И полковник Блаунт удалился, торжествующий.
Поздно вечером Адам и Нина сидели на галерее в «Café de la Paix» и ели устриц.
— Ладно, — сказала она, — оставим папу в покое и просто теперь же поженимся.
— Мы будем очень, очень бедны.
— Не беднее, чем сейчас… По-моему, это будет божественно… И будем изо всех сил экономить. Майлз говорил, он обнаружил одно место около Тотнем-Корт-роуд, там устрицы стоят три с половиной шиллинга дюжина.
— Наверно, такие, что от них заболеть можно?

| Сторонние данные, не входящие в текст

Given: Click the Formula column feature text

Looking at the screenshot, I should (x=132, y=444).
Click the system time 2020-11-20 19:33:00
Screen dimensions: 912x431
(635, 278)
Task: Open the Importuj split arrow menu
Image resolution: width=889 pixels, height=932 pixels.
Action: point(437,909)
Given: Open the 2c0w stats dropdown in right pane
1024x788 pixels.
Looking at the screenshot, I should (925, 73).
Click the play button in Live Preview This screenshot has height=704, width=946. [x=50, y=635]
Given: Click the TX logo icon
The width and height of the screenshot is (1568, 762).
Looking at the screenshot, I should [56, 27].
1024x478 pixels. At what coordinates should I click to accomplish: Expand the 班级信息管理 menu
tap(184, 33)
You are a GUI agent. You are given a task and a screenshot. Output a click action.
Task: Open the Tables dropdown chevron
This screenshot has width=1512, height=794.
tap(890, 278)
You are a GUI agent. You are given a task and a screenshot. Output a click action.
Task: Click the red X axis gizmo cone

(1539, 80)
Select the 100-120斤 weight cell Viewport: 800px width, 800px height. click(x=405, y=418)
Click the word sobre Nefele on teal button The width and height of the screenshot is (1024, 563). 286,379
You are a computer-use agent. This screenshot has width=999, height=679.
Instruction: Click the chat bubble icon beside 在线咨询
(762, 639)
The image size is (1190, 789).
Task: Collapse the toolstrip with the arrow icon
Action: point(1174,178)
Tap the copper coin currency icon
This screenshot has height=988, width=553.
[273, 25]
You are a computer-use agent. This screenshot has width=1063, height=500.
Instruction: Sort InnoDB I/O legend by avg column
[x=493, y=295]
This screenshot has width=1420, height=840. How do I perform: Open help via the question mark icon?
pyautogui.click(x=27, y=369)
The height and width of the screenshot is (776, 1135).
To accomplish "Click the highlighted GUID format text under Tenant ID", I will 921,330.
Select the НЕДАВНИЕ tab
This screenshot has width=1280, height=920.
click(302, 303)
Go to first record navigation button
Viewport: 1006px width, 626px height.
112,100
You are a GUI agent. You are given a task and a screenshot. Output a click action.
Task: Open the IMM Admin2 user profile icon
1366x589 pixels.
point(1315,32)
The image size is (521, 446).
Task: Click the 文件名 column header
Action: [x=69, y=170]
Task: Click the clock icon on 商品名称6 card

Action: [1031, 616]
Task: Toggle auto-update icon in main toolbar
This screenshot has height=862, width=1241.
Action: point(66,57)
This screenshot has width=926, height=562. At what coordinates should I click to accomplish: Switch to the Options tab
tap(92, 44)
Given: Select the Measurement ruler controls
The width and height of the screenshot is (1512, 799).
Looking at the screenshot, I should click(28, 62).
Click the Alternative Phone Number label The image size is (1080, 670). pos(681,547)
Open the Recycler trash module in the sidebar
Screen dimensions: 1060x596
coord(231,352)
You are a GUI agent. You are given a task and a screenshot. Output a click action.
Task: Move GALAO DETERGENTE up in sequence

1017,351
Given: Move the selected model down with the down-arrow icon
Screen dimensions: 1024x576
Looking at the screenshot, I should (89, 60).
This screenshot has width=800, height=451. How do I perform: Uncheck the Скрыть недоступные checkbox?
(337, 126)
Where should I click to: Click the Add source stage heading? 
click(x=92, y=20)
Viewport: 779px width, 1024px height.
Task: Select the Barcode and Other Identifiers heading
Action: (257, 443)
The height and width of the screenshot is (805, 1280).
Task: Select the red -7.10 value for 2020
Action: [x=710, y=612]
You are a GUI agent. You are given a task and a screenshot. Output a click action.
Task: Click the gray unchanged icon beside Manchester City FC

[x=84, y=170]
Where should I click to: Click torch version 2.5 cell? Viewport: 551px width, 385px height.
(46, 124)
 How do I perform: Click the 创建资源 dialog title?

— Ну, Майлз говорил, что они ничего, только немножко странно, что они все разные на вкус. Я с Майлзом сегодня завтракала. Он позвонил узнать, где ты. Хотел продать «Эксцессу» новость про помолвку Эдварда Троббинга. Но Вэн предложил ему пять гиней, и он продал ему.
— Жаль, что мы это упустили. Редакторша будет в ярости. Кстати, а как моя светская хроника? Удалось тебе заполнить страницу?
— Ой, милый, по-моему, я справилась замечательно. Понимаешь, Вэн и Майлз не знали, что я к этому причастна, и много чего наговорили про помолвку Эдварда, а я все это пустила в ход… свинство, правда?… И много чего написала про Эдварда и про его невесту. Я была с ней знакома, когда только начала выезжать, это заняло половину страницы. А потом я добавила немножко про всяких вымышленных людей, как ты делаешь, вот и все.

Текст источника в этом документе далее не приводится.